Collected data
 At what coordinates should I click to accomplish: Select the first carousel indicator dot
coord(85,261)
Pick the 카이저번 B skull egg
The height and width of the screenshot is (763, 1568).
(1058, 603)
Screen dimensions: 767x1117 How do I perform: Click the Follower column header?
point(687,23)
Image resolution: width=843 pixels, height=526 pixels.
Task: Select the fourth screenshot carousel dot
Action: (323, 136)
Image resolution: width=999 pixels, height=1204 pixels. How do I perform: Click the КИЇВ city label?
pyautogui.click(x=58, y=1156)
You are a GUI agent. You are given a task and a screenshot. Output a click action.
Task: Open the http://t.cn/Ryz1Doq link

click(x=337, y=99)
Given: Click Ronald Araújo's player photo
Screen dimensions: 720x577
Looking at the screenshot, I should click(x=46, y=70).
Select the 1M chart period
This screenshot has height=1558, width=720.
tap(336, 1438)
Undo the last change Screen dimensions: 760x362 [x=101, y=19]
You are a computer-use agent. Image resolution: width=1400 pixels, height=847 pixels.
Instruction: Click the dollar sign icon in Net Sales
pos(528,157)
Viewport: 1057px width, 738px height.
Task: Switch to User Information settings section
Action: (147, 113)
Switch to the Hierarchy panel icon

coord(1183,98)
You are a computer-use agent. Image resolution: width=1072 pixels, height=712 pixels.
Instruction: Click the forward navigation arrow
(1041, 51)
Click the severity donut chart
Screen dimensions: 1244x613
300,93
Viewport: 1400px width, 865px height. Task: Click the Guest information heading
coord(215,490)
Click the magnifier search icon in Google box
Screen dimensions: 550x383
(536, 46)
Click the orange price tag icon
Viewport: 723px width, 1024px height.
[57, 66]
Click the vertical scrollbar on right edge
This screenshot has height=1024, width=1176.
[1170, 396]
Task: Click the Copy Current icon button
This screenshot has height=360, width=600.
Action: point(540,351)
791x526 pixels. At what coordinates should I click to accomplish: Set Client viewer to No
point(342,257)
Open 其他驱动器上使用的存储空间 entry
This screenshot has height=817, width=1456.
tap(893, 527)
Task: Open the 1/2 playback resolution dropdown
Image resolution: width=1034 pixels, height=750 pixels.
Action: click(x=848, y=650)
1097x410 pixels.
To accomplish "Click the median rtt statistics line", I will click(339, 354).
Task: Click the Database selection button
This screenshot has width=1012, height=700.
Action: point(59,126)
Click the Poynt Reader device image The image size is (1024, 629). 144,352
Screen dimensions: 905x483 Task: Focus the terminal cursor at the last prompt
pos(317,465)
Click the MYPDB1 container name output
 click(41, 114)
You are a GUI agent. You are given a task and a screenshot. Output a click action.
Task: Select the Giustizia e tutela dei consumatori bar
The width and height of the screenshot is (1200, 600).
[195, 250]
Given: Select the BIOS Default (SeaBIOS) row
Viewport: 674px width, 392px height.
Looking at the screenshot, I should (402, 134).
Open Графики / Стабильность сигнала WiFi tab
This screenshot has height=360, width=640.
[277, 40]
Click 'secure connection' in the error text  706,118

*ACTIVITY*. Only one stretch of the entries above is wanted: the lines from the one containing "Click the vertical scrollbar on right edge" through the one containing "Task: Select the Giustizia". Please reproduce it exactly.

*EXPECTED ANSWER*.
Click the vertical scrollbar on right edge
This screenshot has height=1024, width=1176.
[1170, 396]
Task: Click the Copy Current icon button
This screenshot has height=360, width=600.
Action: point(540,351)
791x526 pixels. At what coordinates should I click to accomplish: Set Client viewer to No
point(342,257)
Open 其他驱动器上使用的存储空间 entry
This screenshot has height=817, width=1456.
tap(893, 527)
Task: Open the 1/2 playback resolution dropdown
Image resolution: width=1034 pixels, height=750 pixels.
Action: click(x=848, y=650)
1097x410 pixels.
To accomplish "Click the median rtt statistics line", I will click(339, 354).
Task: Click the Database selection button
This screenshot has width=1012, height=700.
Action: point(59,126)
Click the Poynt Reader device image The image size is (1024, 629). 144,352
Screen dimensions: 905x483 Task: Focus the terminal cursor at the last prompt
pos(317,465)
Click the MYPDB1 container name output
 click(41, 114)
You are a GUI agent. You are given a task and a screenshot. Output a click action.
Task: Select the Giustizia e tutela dei consumatori bar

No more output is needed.